2020-04-01 Markus Demleitner

Fig 1: How our haphazard variability ratio varies over the sky (galactic coordinates). And yes, it's clear that this isn't dominated by physical variability.

About a year ago, I reported on a workshop on “Large Surveys with Small Telescopes” in Bamberg; at around the same time, I've published an example for those, the Bochum Galactic Disk Survey BGDS, which used a twin 15 cm robotic telescope in some no longer forsaken place in the Andes mountains to monitor the brighter stars in the southern Milky Way. While some tables from an early phase of the survey have been on VizieR for a while, we now publish the source images (also in SIAP and Obscore), the mean photometry (via SCS and TAP) and, perhaps potentially most fun of all, the the lightcurves (via SSAP and TAP) – a whopping 35 million of the latter.

This means that in tools like Aladin, you can now find such light curves (and images in two bands from a lot of epochs) when you are in the survey's coverage, and you can run TAP queries on GAVO's http://dc.g-vo.org/tap server against the full photometry table and the time series.

Regular readers of this blog will not be surprised to see me use this as an excuse to show off a bit of ADQL trickery.

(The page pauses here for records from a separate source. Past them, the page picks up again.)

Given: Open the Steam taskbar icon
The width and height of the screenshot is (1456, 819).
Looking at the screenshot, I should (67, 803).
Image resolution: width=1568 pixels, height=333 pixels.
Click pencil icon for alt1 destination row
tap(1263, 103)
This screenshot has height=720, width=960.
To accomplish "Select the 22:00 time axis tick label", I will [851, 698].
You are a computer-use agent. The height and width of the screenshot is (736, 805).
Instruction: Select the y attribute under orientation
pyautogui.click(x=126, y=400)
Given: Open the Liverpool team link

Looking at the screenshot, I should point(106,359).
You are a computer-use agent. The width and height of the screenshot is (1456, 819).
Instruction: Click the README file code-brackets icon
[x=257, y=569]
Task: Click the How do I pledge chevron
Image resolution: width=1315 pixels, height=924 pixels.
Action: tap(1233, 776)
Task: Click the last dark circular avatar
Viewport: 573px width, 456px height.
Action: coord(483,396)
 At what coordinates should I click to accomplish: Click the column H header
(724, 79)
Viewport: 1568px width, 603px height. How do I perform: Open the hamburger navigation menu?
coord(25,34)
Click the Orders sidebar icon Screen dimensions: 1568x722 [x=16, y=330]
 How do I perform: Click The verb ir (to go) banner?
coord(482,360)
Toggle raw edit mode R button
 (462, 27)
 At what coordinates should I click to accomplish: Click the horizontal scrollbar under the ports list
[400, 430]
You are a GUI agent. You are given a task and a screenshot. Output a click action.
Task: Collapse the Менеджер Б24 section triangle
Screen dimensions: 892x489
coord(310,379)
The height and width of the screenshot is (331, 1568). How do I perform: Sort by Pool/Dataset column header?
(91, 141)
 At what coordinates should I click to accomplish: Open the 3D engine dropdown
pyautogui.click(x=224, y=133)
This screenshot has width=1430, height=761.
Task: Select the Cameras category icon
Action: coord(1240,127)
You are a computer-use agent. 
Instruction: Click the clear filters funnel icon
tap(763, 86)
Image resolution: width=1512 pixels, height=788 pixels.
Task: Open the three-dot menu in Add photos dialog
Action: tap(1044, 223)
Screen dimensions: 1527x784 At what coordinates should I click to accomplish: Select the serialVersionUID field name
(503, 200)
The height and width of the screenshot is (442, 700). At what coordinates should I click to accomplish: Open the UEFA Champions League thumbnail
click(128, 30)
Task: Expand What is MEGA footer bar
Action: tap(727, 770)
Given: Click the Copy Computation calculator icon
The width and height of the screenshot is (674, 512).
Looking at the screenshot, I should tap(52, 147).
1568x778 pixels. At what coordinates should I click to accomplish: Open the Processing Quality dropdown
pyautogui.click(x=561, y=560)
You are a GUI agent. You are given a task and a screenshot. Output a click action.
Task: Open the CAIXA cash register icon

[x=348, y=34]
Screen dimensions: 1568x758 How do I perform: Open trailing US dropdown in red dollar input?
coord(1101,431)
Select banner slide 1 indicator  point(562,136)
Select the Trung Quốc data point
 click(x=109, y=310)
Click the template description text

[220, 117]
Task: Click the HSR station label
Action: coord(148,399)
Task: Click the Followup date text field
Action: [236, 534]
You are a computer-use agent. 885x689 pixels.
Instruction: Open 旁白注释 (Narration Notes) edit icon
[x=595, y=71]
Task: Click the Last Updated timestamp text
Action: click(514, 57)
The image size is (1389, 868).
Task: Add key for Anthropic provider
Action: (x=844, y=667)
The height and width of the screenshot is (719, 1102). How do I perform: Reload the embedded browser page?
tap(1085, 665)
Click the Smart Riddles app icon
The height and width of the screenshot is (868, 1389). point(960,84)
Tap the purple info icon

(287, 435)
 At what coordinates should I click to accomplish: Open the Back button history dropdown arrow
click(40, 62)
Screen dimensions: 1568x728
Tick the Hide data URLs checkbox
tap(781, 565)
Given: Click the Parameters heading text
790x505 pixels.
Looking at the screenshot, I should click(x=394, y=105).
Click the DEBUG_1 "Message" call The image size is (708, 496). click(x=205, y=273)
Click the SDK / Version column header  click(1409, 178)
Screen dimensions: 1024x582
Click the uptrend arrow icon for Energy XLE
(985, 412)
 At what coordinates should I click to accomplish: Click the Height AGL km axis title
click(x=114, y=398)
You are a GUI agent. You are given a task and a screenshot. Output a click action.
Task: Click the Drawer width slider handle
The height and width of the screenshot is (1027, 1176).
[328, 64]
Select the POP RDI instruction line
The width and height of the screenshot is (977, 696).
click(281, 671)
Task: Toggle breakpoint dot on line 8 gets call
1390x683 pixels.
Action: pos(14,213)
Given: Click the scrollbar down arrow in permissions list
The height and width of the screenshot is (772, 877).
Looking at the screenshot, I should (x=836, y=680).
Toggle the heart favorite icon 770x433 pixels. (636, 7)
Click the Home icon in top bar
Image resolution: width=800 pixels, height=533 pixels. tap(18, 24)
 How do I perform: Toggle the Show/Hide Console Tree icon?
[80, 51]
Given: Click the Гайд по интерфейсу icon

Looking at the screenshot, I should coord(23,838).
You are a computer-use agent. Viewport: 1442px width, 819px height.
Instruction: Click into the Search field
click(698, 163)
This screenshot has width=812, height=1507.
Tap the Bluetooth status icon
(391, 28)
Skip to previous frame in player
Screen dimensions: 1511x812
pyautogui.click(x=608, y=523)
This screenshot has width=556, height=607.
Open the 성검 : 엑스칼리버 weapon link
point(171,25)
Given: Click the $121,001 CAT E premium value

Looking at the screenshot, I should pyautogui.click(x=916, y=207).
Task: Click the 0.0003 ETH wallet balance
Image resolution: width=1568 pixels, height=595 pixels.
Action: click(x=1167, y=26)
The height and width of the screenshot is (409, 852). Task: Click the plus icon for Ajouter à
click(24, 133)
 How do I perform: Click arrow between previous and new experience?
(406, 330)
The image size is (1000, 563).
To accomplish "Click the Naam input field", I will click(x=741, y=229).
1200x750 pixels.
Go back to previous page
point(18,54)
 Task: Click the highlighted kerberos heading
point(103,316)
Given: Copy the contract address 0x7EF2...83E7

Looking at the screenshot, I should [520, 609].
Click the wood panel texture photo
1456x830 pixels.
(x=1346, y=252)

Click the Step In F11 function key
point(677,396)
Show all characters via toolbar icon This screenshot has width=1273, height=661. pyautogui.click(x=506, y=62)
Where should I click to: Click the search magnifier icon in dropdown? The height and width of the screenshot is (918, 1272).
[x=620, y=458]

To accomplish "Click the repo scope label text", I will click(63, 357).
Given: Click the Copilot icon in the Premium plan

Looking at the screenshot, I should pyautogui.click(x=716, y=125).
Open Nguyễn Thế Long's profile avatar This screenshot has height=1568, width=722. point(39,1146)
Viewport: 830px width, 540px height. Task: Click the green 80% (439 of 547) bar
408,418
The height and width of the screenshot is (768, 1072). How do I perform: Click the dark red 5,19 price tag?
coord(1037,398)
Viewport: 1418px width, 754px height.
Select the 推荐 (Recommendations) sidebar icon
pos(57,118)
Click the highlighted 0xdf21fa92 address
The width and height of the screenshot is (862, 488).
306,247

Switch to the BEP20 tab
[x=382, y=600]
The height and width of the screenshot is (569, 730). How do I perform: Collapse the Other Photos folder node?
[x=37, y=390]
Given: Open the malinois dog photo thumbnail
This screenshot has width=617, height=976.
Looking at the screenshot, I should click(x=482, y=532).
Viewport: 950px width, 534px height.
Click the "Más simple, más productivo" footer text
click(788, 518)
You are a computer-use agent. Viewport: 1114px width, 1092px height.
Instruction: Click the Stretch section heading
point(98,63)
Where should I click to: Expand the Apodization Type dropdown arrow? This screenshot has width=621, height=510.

If you have a look at the bgds.phot_all table in your favourite TAP client, you'll see that it has a column amp, giving the difference between the highest and lowest magnitude. The trouble is that amp for almost all objects just reflects the measurement error rather than any intrinsic variability. To get an idea what's “normal” (based on the fact that essentially all stars have essentially constant luminosity on the range and resolution scales considered here), run a query like:
```
SELECT ROUND(amp/err_mag*10)/10 AS bin, COUNT(*) AS n
FROM bgds.phot_all
WHERE nobs>10
GROUP BY bin
```
As this scans the entire 75 million rows of the table, you will probably have to use async mode to run this.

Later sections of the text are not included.